— DESCRIPTION OF THE TASK —
In the material below, begin at the line that has "Given: Collapse the", stop after the line that has "Given: Click the", and transcribe those lines exactly, without pictures.

— PROVIDED ENTRIES —
══════════════════════════════
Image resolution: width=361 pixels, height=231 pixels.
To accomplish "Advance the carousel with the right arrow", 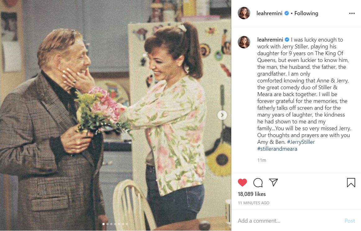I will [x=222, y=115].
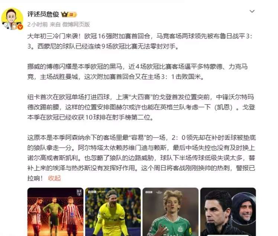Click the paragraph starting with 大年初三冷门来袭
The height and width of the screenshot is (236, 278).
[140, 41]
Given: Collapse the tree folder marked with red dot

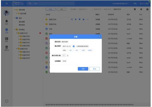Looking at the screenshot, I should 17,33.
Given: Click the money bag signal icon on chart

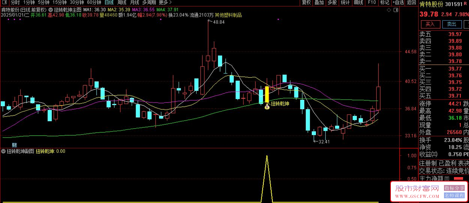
══════════════════════════════
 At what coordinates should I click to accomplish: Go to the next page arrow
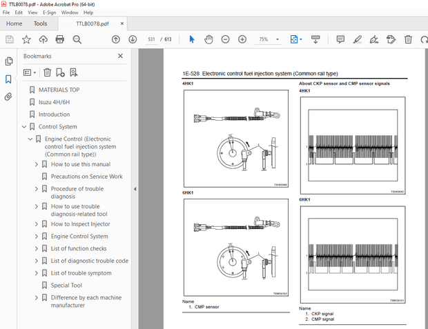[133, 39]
══════════════════════════════
— FINISHED TASK —
Given: Collapse the tree folder marked with red dot

Looking at the screenshot, I should 17,33.
Given: Click the money bag signal icon on chart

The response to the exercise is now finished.